[start of Document section]

Marcin 'Qrczak' Kowalczyk wrote:
If you provide "wrapper" functions which take String arguments, either they should have an encoding argument or the encoding should be a mutable per-terminal setting.
There is already a mutable setting. It's called "locale".
It isn't a per-terminal setting.
It is possible for curses to be used with a terminal which doesn't use the locale's encoding.
No, it will break under the new wide character curses API,
Or expose the fact that the WC API is broken, depending upon your POV.
and it will confuse programs which use the old narrow character API.
It has no effect on the *byte* API. Characters don't come into it.
The user (or the administrator) is responsible for matching the locale encoding with the terminal encoding.
Which is rather hard to do if you have multiple encodings.
Also, it's quite common to use non-standard encodings with terminals (e.g. codepage 437, which has graphic characters beyond the ACS_* set which terminfo understands).
curses don't support that.
Sure it does. You pass the appropriate bytes to waddstr() etc and they get sent to the terminal as-is. Curses doesn't have ACS_* macros for those characters, but it doesn't mean that you can't use them.

[end of Document section]
[start of Provided records]

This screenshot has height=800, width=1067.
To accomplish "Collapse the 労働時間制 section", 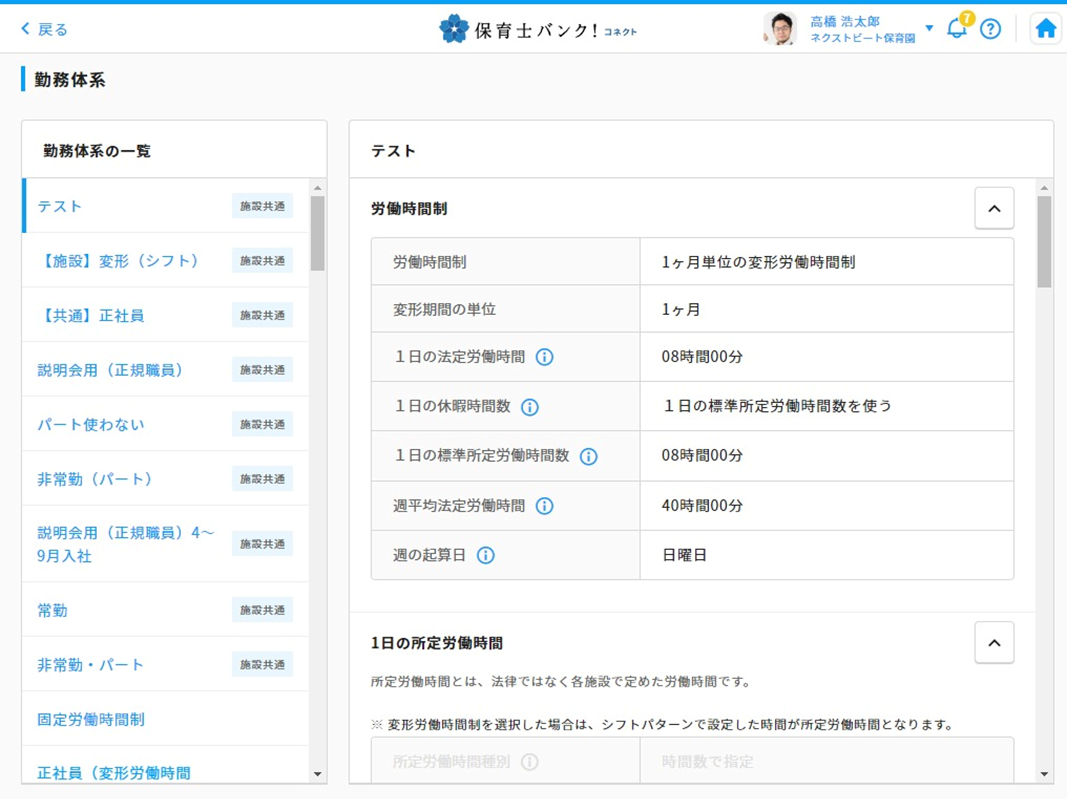I will [x=993, y=209].
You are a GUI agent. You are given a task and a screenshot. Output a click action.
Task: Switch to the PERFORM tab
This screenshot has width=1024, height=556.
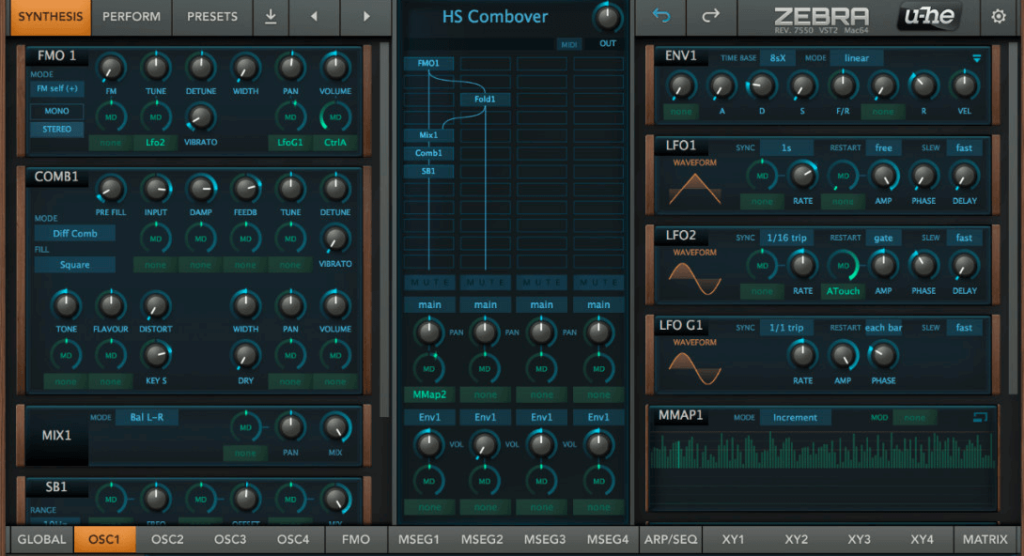point(131,17)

[end of Provided records]

Quote the curses encoding thread word for word between "Marcin 'Qrczak' Kowalczyk" and "the terminal encoding.", inclusive.

Marcin 'Qrczak' Kowalczyk wrote:
If you provide "wrapper" functions which take String arguments, either they should have an encoding argument or the encoding should be a mutable per-terminal setting.
There is already a mutable setting. It's called "locale".
It isn't a per-terminal setting.
It is possible for curses to be used with a terminal which doesn't use the locale's encoding.
No, it will break under the new wide character curses API,
Or expose the fact that the WC API is broken, depending upon your POV.
and it will confuse programs which use the old narrow character API.
It has no effect on the *byte* API. Characters don't come into it.
The user (or the administrator) is responsible for matching the locale encoding with the terminal encoding.